Em decorrência de sua condenação a 27 anos e 3 meses de reclusão, o ex-presidentre, Jair Bolsonaro (PL), enfrentará um período de reclusão em regime fechado, conforme estipula a legislação penal. A Primeira Turma do Supremo Tribunal Federal (STF) proferiu a decisão por 4 votos a 1, com a maioria formada pelos ministros Alexandre de Moraes (relator), Flávio Dino, Cármen Lúcia e Cristiano Zanin (presidente do colegiado). Apenas o ministro Luiz Fux divergiu, votando pela absolvição.
A pena total estabelecida pela Corte inclui 24 anos e 9 meses de reclusão, a serem cumpridos em regime fechado, e 2 anos e 9 meses de detenção, passíveis de cumprimento em regime semiaberto ou aberto. Adicionalmente, Bolsonaro foi sentenciado ao pagamento de 124 dias-multa, cada um no valor de dois salários mínimos, totalizando R$ 376.464.
Embora a execução da pena não seja imediata, aguardando o trânsito em julgado — esgotamento de todos os recursos —, o desfecho da situação do ex-presidente já gera movimentação entre seus apoiadores e a oposição.
Atualmente, Bolsonaro encontra-se em prisão domiciliar devido ao descumprimento de medidas cautelares em um inquérito que apura tentativa de coação, obstrução da justiça e atentado à soberania nacional. Especialistas indicam que a defesa buscará manter esse regime, visando evitar a transferência do ex-presidente para o sistema prisional comum. As possíveis unidades de cumprimento de pena incluem uma cela especial na Superintendência da Polícia Federal em Brasília, a Penitenciária da Papuda ou o Comando Militar do Planalto.

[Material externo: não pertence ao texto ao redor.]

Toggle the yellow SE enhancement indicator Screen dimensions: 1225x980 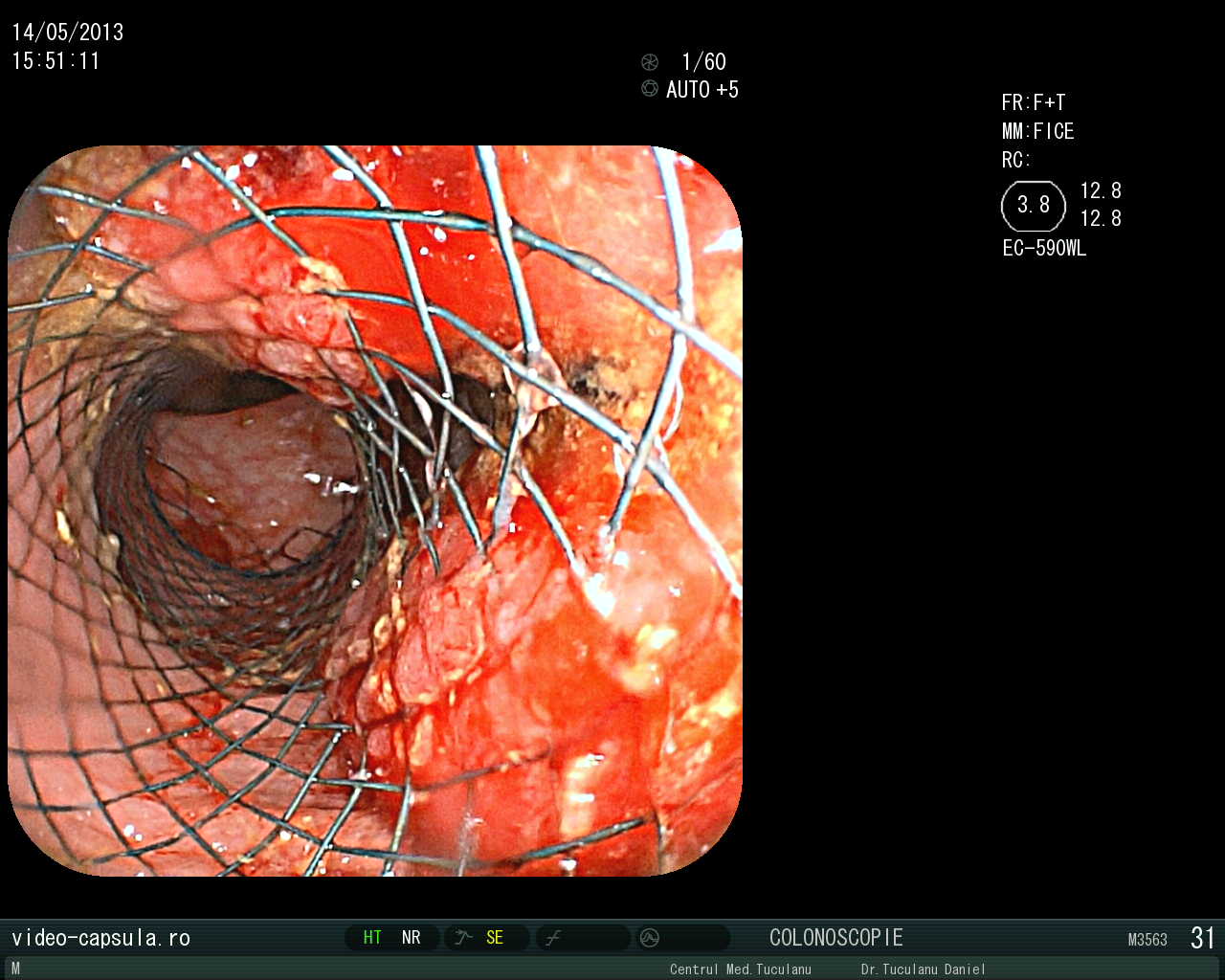495,938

A prisão domiciliar é uma medida cautelar prevista no Código de Processo Penal brasileiro. Conforme o Artigo 317, o indivíduo cumpre a restrição em sua residência, necessitando de autorização judicial para qualquer saída. O Artigo 318 detalha os critérios para a substituição da prisão preventiva por domiciliar, incluindo ser maior de 80 anos, portador de doença grave debilitante, responsável por crianças menores de 6 anos ou pessoas com deficiência, gestante, ou mulher com filhos até 12 anos incompletos, e homem que seja o único responsável por filhos nessa faixa etária. A concessão exige comprovação documental dos requisitos.

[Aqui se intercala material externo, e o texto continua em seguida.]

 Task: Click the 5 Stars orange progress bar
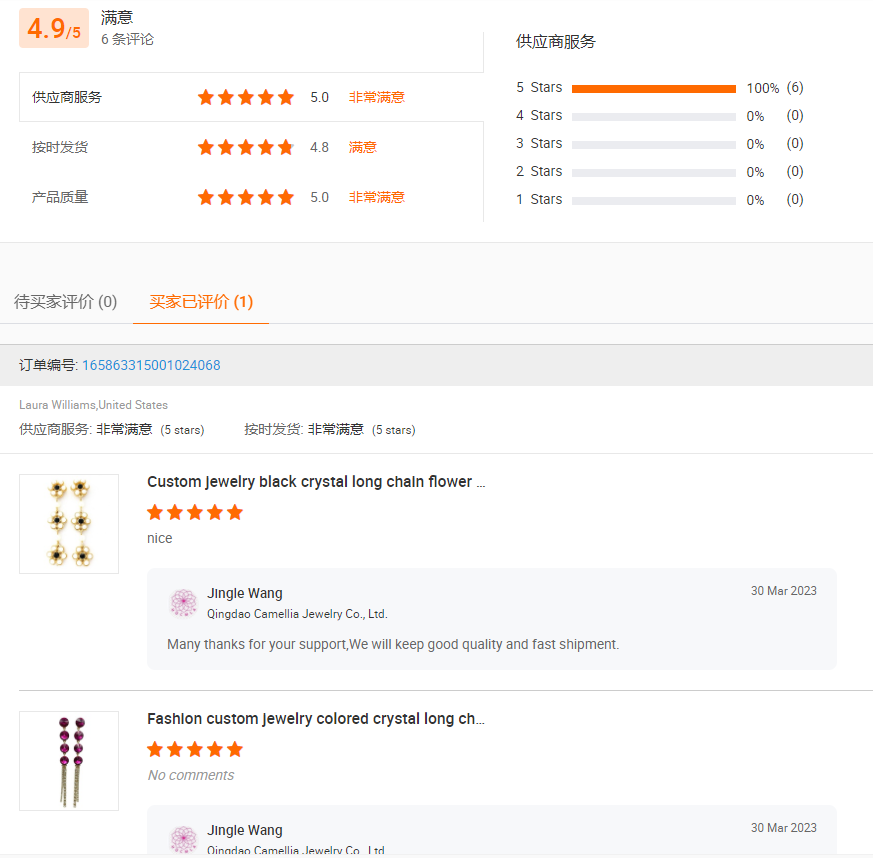[x=653, y=89]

Embora o ex-presidente alegue problemas de saúde, sua participação política ativa pode influenciar a decisão. Conforme o advogado Marcelo Crespo, a concessão da prisão domiciliar, embora geralmente associada a quadros de saúde severos, pode ocorrer com base em precedentes recentes. Ele cita o caso do ex-presidente Fernando Collor, que teve seu regime alterado para domiciliar após comprovar Parkinson e outras comorbidades.
O período já cumprido em prisão domiciliar será descontado da pena total. A medida cautelar atual, relacionada ao processo de coação, não é automaticamente suspensa com o fim deste julgamento. Por serem processos distintos, a restrição de liberdade continuará vigente até que haja uma alteração no contexto. Os processos seguirão tramitando de forma independente no STF, sem previsão de extinção automática.